● GIVEN INSTRUCTION
Count the lines of the records that contain the word "screenshot", treating uppercase and lowercase as different, and give only the number.

● STORED ROWS
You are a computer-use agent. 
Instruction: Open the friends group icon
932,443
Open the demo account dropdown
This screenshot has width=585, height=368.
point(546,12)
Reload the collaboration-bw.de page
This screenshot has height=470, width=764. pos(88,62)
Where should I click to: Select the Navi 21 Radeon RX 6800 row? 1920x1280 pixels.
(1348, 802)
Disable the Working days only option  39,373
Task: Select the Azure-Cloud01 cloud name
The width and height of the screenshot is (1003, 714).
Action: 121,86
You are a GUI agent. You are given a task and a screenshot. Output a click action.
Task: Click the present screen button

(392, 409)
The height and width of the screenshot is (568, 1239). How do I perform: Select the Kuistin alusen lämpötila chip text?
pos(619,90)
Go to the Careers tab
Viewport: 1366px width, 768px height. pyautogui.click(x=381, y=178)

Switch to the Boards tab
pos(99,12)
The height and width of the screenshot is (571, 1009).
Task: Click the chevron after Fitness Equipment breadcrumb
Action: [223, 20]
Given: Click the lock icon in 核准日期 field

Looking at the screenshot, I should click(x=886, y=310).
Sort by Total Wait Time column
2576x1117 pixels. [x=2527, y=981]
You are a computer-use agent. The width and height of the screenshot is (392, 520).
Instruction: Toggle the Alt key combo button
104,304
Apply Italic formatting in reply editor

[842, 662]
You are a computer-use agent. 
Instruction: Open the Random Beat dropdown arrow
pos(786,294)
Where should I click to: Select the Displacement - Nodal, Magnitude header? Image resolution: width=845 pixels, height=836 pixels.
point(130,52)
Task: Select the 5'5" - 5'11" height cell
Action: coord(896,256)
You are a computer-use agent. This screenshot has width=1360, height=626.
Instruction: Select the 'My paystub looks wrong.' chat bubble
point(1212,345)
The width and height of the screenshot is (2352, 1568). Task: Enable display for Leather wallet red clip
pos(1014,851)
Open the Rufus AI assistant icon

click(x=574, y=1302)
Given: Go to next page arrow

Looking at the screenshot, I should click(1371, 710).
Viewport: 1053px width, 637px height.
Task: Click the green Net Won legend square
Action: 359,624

● OUTPUT BELOW
11